L'étiquette de la trivialité est souvent apposée sur un rapport d'adhérence aux moyens tel que l'a décrit Jankélévitch en l'opposant à l'angélisme. Cette double disqualification inverse n'est pas en cause quand il s'agit de savoir ce qui se fait quand on fait, le "on" faisant valoir tout un chacun à titre de technicien, qu'il s'y prenne comme un manche ou qu'il ait la main experte.
Le travail déconstruit
Pour l'anthropologiee clinique médiationniste telle que l'a initiée Jean Gagnepain, le travail en tant que réalité ergotropique procède d'une déconstruction du phénomène "travail" en quatre réalités dissociées pathologiquement et neurologiquement:
Le travail est réduit à une représentation, à un objet, si on peut en parler sans pouvoir faire quoi que ce soit: ce que montrent des cas pathologiques où la désignation de l'ustensile n'en délivre pas le mode d'emploi.
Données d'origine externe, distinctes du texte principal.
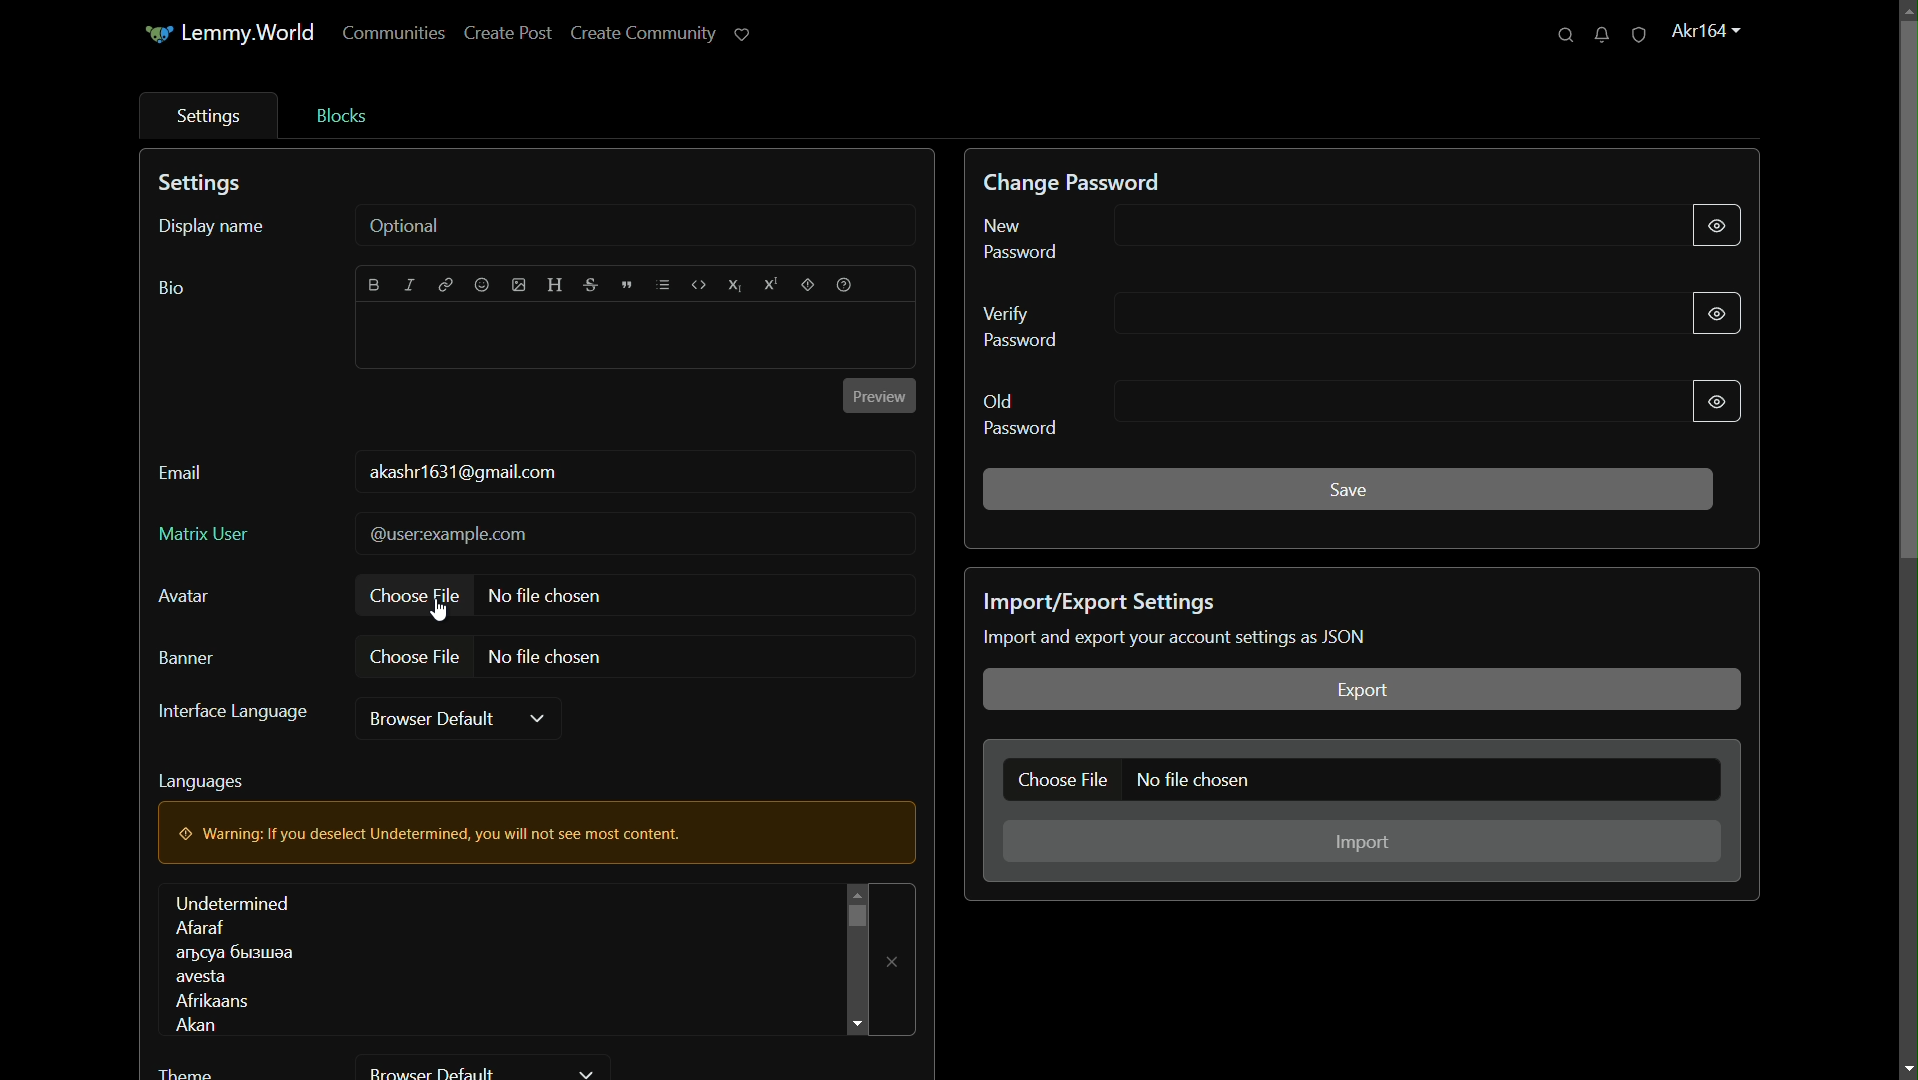  Describe the element at coordinates (556, 285) in the screenshot. I see `header` at that location.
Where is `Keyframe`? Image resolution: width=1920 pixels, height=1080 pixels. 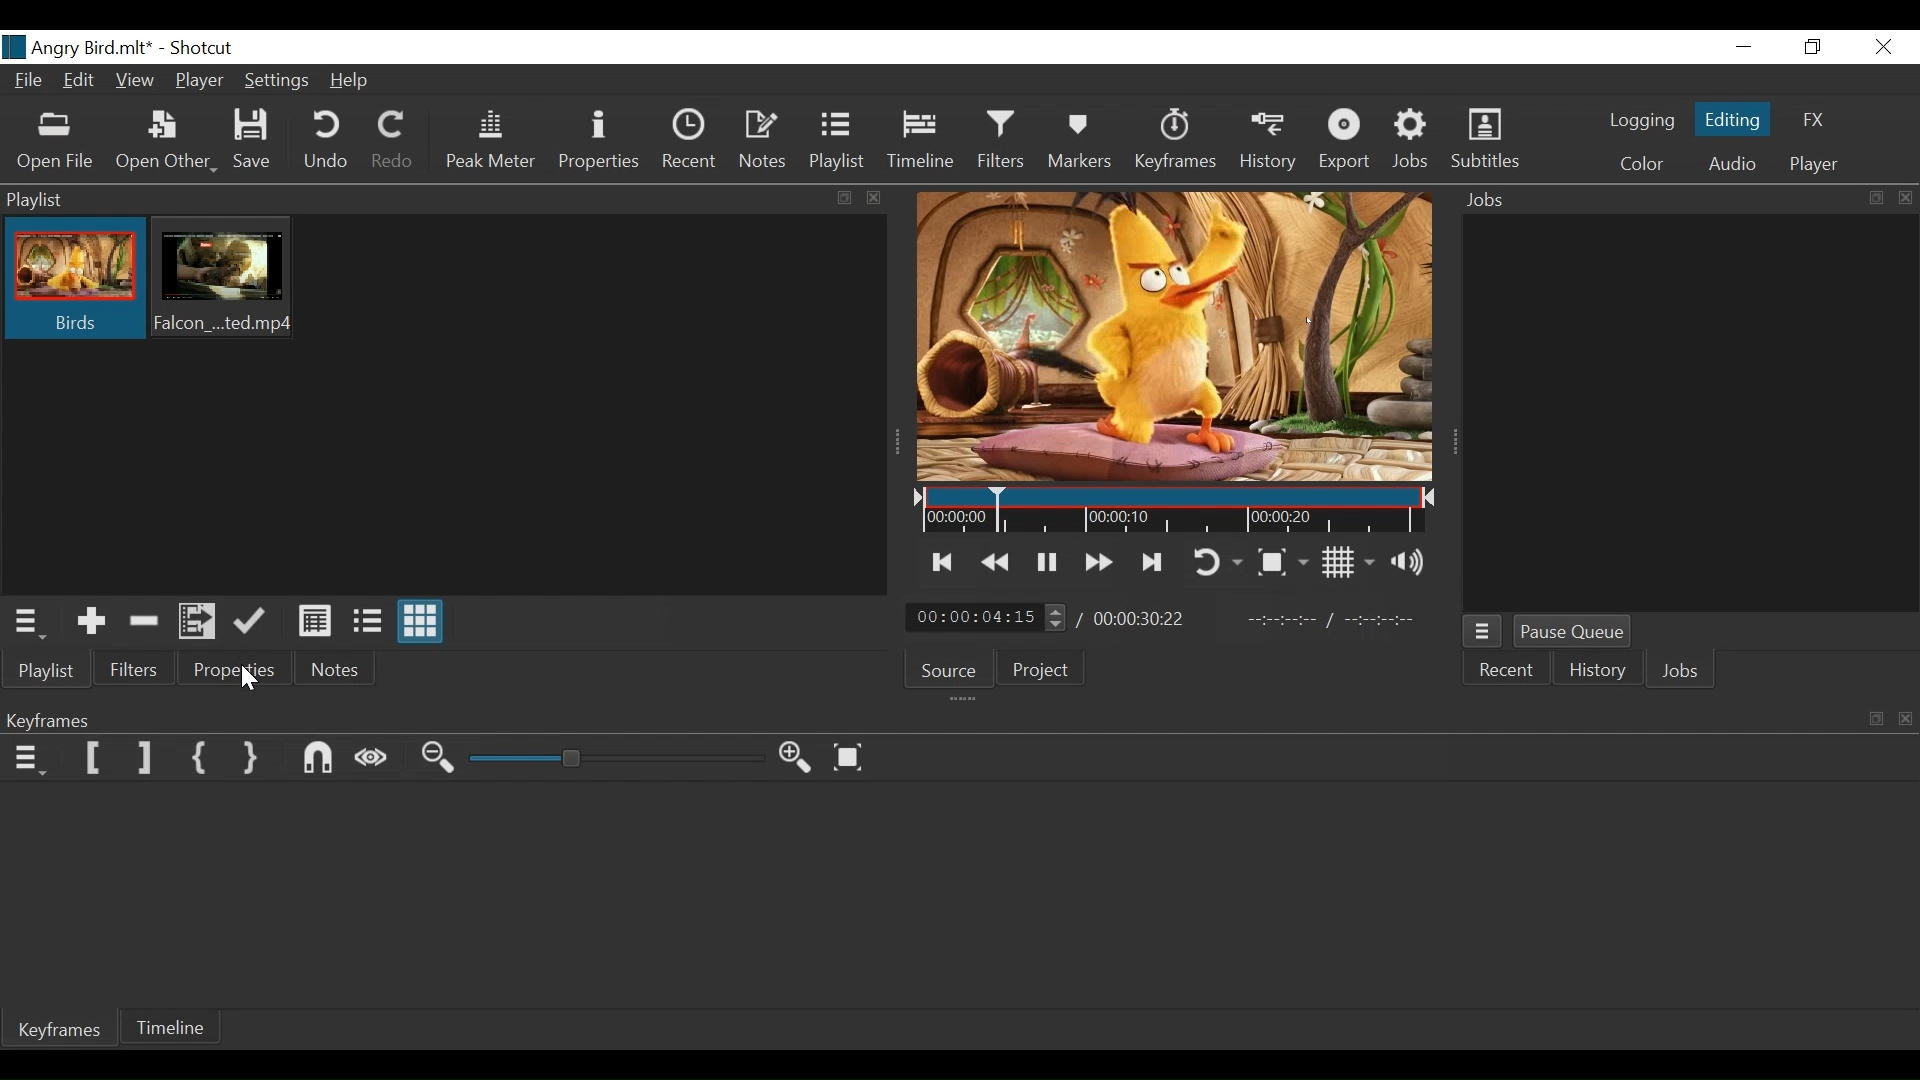
Keyframe is located at coordinates (1177, 143).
La spécificité du travail tient à la manipulation, soit à un rapport au monde qui s'introduit par des moyens et des fins, de l'action et non plus par les indices et des sens que sont les symboles analysés par le signe.
En tant qu'exercice d'un métier, l'ouvrage que le travail produit est opposable aux usages qui le font exister ou non en société.
Il est encore distinct de l'économie ou de la préférence qui l'inspire, de l'effort qu'il exige ; et cette pénibilité, compensée ou aggravée par sa valeur ajoutée ou retranchée le pose comme projet de liberté.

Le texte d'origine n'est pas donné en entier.